Dans l’optique de massifier la rénovation énergétique des logements anciens, le gouvernement a revu les règles concernant le déficit foncier. Le montant des travaux déductibles du revenu global a été doublé, atteignant désormais 21 400 €. Cette mesure s’adresse aux propriétaires qui entreprenent des travaux visant à améliorer la classe énergétique de leur logement, passant d’un DPE classé E, F ou G à une classe A, B, C ou D. Les interventions éligibles sont strictement encadrées et incluent l’isolation thermique des toitures, des murs extérieurs, des parois vitrées et des portes, ainsi que l’installation ou la modernisation d’équipements de chauffage utilisant des énergies renouvelables.

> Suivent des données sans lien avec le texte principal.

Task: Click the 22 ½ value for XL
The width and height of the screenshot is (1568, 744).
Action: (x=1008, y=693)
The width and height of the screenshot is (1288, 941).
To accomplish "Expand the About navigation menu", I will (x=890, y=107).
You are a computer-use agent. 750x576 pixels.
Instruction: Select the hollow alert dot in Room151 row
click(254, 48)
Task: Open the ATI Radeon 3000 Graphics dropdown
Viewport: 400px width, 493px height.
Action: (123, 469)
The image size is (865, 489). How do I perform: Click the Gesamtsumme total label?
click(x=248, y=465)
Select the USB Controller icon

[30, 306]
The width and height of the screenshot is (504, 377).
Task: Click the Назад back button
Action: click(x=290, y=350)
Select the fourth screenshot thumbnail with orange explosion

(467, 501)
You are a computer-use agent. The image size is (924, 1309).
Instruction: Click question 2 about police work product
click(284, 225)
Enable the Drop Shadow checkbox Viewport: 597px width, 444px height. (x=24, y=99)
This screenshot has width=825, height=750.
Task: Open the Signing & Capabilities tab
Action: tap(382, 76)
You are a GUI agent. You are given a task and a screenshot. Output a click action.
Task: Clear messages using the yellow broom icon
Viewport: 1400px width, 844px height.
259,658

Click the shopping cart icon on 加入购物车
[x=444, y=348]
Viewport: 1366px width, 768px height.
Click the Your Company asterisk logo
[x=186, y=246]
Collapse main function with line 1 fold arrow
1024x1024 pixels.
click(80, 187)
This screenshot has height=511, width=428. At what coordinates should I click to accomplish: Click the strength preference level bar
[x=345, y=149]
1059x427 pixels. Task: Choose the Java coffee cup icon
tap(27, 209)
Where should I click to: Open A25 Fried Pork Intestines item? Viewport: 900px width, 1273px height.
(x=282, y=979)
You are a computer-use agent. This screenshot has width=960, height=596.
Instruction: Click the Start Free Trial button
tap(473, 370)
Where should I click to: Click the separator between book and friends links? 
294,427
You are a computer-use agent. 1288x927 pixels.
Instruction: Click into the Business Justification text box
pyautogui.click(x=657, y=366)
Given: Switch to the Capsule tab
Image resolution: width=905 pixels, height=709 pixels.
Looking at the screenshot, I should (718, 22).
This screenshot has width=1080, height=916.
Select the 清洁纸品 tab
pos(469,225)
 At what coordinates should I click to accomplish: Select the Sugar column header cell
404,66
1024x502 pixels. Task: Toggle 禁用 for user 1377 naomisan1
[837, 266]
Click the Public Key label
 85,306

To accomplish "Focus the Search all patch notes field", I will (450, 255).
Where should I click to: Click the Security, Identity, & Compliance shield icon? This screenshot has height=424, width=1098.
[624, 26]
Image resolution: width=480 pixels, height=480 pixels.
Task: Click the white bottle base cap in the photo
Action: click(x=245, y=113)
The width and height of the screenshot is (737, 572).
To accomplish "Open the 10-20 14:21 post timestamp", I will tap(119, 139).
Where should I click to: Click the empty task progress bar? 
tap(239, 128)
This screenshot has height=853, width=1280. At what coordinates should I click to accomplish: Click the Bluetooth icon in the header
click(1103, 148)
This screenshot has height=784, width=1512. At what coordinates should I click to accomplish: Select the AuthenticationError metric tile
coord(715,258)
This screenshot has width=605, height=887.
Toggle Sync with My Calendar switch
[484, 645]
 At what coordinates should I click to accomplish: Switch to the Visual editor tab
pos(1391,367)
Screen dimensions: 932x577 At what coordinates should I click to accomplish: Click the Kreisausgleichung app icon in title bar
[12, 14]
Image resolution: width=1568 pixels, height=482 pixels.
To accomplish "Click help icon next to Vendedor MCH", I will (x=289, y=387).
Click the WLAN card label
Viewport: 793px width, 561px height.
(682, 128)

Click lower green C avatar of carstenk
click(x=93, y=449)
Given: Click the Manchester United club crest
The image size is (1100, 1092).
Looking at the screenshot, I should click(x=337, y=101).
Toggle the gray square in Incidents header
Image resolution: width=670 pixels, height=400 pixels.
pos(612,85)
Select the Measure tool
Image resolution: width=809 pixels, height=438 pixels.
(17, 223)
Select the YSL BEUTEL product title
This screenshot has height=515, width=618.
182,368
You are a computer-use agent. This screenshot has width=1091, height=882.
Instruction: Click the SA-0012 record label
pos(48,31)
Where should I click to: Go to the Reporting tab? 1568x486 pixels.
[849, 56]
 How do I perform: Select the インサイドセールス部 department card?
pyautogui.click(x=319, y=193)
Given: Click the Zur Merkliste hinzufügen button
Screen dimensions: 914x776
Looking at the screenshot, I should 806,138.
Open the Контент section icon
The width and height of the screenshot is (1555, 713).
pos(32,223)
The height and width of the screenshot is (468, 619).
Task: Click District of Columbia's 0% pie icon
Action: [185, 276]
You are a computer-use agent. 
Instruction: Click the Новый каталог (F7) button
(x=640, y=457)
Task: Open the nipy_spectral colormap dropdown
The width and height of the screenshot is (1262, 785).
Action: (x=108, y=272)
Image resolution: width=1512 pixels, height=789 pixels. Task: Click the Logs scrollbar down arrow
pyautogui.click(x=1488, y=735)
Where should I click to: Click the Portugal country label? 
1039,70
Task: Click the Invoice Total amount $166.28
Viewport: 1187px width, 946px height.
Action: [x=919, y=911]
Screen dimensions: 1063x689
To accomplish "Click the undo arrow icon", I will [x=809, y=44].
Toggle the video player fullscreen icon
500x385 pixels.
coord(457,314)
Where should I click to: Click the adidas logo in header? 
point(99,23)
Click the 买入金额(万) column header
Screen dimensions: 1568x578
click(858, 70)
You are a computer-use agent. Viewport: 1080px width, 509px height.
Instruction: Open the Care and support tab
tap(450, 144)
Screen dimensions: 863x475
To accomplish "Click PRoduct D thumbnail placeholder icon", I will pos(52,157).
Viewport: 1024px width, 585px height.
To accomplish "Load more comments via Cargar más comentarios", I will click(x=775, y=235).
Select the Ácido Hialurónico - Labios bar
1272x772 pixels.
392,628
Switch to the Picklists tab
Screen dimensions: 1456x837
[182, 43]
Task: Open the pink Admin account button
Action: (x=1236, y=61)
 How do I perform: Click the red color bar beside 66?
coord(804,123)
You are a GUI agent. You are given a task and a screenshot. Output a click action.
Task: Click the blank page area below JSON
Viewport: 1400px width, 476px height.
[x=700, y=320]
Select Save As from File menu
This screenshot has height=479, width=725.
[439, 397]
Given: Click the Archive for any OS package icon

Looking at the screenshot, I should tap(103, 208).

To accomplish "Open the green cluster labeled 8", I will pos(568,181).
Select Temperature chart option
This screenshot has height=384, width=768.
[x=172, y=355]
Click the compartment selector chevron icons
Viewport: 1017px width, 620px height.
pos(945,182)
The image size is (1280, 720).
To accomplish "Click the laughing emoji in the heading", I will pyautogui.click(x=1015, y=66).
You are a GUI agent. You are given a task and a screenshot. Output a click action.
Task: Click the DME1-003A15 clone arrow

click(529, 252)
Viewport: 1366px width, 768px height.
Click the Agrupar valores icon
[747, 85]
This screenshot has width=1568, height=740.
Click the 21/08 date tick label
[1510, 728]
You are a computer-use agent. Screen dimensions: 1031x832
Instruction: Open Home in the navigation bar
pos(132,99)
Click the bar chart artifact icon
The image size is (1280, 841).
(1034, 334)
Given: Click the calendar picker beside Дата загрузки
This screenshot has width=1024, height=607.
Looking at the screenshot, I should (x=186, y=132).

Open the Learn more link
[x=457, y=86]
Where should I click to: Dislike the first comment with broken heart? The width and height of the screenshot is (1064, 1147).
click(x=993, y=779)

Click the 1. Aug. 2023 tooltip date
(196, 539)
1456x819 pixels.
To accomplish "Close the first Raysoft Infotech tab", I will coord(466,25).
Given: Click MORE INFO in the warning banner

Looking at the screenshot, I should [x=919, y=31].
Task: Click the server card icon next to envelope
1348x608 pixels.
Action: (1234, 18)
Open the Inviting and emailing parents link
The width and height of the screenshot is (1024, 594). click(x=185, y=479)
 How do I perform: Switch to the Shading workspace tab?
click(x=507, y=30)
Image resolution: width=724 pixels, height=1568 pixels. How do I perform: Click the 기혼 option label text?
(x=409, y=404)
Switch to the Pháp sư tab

Pour comprendre l’intérêt et les limites de ce dispositif, il est essentiel de se pencher sur la mécanique du déficit foncier. Lorsque vous louez un logement vide et que vous relevez du régime réel d’imposition, il est possible de déduire l’intégralité de vos charges, incluant les intérêts d’emprunt et les travaux d’amélioration, de vos revenus locatifs bruts. Cependant, si le total de ces charges dépasse les revenus fonciers, on parle alors de déficit foncier.
Bien que le doublement du plafond puisse paraître attractif, il est crucial de considérer les implications à long terme. Déduire le déficit de votre revenu global permet de réduire l’impôt sur le revenu. En revanche, le déduire des revenus fonciers futurs permet d’absorber non seulement l’impôt, mais aussi les prélèvements sociaux. Il est donc important d’analyser attentivement sa situation fiscale pour déterminer la stratégie la plus avantageuse, car l’option du déficit foncier déductible du revenu global n’est pas toujours la meilleure solution sur le plan financier.